それが何か、私にもまだはっきりしませんが、確実に言えることは、最終的な移住失敗に対する責任をとる人がいない!ということです。責任はすべて移住者に帰着します。
しかし、全国のどの町も移住を勧め、奨励しています。また、民間はビジネスチャンスということで、こぞって団塊マネーの吸い取りにかかります。
これは皆さんが望む姿ではないと思いますが、100%フォローをしてくれる人はいないということを肝に銘じる必要があると思います。成功者の影には当然失敗者がいます。
ところで皆さんは、町ごとの2030年の将来財政の推計というのをご存知でしょうか?
最近、夕張市の破綻が全国に衝撃を与えたと思いますが、実は近い将来、そのような状況は、あちこちで起こってしまうかもしれないそうです。
日経新聞が行った試算によれば、北海道内では約8割の市町村で、合併などの効果的な対策なしには財政赤字に陥るというシミュレーション結果が出ています。
田舎暮らしにたちかえって考えるとき、こういう町のリスクというのは、重要な判断要素になります。
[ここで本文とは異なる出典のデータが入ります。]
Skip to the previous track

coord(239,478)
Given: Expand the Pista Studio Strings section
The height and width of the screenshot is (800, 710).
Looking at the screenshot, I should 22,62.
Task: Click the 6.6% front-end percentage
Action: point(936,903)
移住者個人の力量の問題での失敗ではなく、町の経営上の問題やリスクを語らない移住をあおる民間の責任は非常に重いということを、認識すべきです。
また、悲しい結末とならないよう、入念な調査を行うべきです。
状況を知った上でも行きたい町もあるはずです。単なる余暇の場だけではなく、その地のまちづくりの貴重な戦力として活躍されることを期待したいという気持ちもあります。
日経新聞の「北海道2030年の未来像」 は大変参考になる調査を行っていますので参考にしてみてはいかがでしょうか。